Microsoft Research AI for Science has introduced NatureLM (Nature Language Model), a unified foundation model designed to advance scientific discovery by integrating multiple domains through sequence-based representations. NatureLM processes diverse scientific entities—including small molecules, proteins, DNA, RNA, materials, and text—as sequences, enabling cross-domain applications and generative tasks.
Key values of NatureLM include:
Cross-domain integration:
Unifies biology, chemistry, and materials science by representing entities (e.g., SMILES for molecules, FASTA for proteins) as sequences, termed the "language of nature"
Enables cross-domain tasks like protein-to-molecule design, RNA generation guided by DNA templates, and material composition optimization
Generative capabilities:
Generates and optimizes scientific entities (e.g., drug candidates, stable proteins, CRISPR guide RNAs) using text instructions
Achieves state-of-the-art performance in tasks such as retrosynthesis prediction (71.9% top-1 accuracy) and SMILES-IUPAC translation, outperforming specialist models like STOUT and general LLMs like GPT-4
Scalability:
Trained in three sizes (1B, 8B, 46.7B parameters), with larger models showing clear performance gains; the 46.7B MoE model excels in 19/22 evaluated tasks
Training and adaptability:
Pre-trained on 143B tokens of scientific data (10% text, 90% domain-specific sequences) and fine-tuned with 5.1M instruction-response pairs
Incorporates reinforcement learning and task-specific fine-tuning (e.g., retrosynthesis, material property prediction) to enhance performance
Applications:
Drug discovery: Hit generation, ADMET optimization, synthesis route prediction
Protein engineering: Designing antigen-binding antibodies, heme-binding proteins
Material design: Generating novel compositions (e.g., ultra-high bulk modulus materials validated by DFT)

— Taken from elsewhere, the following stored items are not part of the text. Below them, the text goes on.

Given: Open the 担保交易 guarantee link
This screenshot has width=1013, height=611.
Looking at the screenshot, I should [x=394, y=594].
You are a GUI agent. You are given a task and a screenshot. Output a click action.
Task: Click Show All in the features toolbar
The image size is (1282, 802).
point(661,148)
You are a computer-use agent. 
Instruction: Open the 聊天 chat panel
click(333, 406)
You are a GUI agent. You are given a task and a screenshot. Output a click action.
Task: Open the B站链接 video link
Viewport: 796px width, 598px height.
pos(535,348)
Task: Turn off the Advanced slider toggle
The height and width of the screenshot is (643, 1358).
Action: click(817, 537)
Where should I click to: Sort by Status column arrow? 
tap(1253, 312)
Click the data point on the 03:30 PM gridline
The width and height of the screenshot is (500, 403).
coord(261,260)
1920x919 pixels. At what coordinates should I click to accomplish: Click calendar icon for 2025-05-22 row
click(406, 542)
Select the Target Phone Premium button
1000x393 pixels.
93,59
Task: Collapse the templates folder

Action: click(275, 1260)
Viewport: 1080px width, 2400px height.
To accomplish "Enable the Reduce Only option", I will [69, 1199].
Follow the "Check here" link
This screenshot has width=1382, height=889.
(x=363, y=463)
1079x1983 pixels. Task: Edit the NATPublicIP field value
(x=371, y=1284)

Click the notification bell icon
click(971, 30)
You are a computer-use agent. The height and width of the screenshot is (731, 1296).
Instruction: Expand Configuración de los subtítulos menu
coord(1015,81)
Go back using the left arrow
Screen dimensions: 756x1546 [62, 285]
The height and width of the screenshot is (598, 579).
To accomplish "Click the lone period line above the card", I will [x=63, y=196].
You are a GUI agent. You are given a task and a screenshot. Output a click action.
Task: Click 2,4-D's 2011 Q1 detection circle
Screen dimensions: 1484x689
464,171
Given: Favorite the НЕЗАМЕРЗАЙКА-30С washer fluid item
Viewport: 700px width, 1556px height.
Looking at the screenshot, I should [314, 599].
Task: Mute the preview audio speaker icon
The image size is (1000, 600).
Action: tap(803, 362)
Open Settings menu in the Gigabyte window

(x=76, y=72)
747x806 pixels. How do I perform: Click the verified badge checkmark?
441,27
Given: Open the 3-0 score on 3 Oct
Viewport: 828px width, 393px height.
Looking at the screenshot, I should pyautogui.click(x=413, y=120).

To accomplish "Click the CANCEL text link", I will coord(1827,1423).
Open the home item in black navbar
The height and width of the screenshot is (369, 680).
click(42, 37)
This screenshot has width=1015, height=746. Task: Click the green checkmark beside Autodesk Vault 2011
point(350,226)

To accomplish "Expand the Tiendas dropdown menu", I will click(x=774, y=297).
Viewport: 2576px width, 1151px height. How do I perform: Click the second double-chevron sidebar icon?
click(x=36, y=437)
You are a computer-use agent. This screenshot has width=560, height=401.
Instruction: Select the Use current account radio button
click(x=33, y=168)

CRISPR systems: Guide RNA design with >95% validity
Limitations and future work:
Language capabilities lag behind general-purpose LLMs (31.8% win rate on AlpacaEval vs. Mixtral)
Plans to improve few-shot learning and integrate 3D structural data for enhanced accuracy
NatureLM represents a paradigm shift toward generalist AI for scientific research, enabling interdisciplinary discovery through unified sequence modelling.